The origin of your loan and how much you are willing to put as down are two of the main factors that can affect whether or not your mortgage insurance premium (MIP) can be removed or not.
So here’s a simple tip before we get into the removal of your mortgage insurance premium from your FHA Mortgage Loans San Antonio, TX. This 2019, mortgages that are backed by the FHA with a down payment of less than 10% can no longer have a removable PMI.
It will stay for as long as you still have the loan. So is there a remedy for this? Yup, there is! You can refinance into another loan called the conventional loan by the time the equity is already at around 78%. Whew! Thank goodness.
Wait It Out
Based on the $679,650 maximum loan for FHA, the MIP can go as far as $500 per month. That’s a lot. Your payments should be following the amortization schedule, and by the time your loan to value ratio is at 78%, the mortgage insurance premium amount will disappear automatically.
When we calculate the number of years for this to happen, it’s around 11 years providing your closing date is from December 31, 2000, to June 3, 2013.
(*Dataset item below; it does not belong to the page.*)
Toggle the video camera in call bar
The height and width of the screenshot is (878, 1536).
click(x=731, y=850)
If your loan is before June 3, 2013, and you have made prepayments on the principal mortgage amount, the unpaid balance will go below 78% faster than what the amortization schedule is showing. Even though it has been said that the mortgage insurance premium amount will disappear by the time your loan to value ratio has reached 78%, you might not see much of a difference on your monthly mortgage.
It’s not until the servicer will recalculate all of your payments which only happens once a year. As such, you can contact your mortgage company to learn what are the requirements in removing that premium.
Accept It As Permanent
Last 2015, the FHA has required that mortgage insurance premiums for houses that were bought with lesser than 10% down payment. If the down is less than 5% for a home that costs less than $625,500, your monthly payment will have an added 0.85% annual mortgage insurance premium for a fixed mortgage of 30 years.
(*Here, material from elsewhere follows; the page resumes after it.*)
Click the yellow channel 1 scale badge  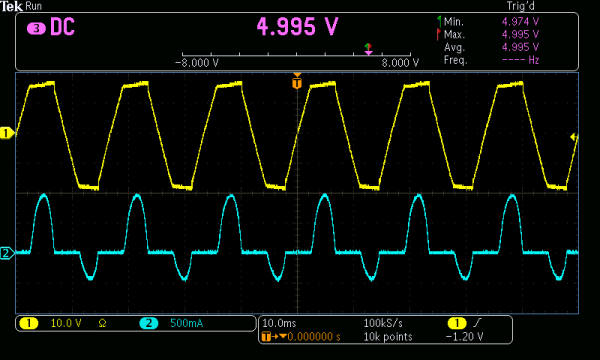pyautogui.click(x=29, y=323)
For homes that require a maximum FHA loan amount of $679,650, the mortgage insurance premium will be at 1% for the whole life of the loan. On the other hand, loans that are amortized for over 15 years will pay a lesser mortgage insurance premium of around 0.15% for those loans with lower than $645,500 amount, the ones above will have a 0.05% less.
Aside from the ones mentioned above, you can refinance it away or buy with a down payment of 10% or more. It’s up to you. Be sure to ask your lender the requirements.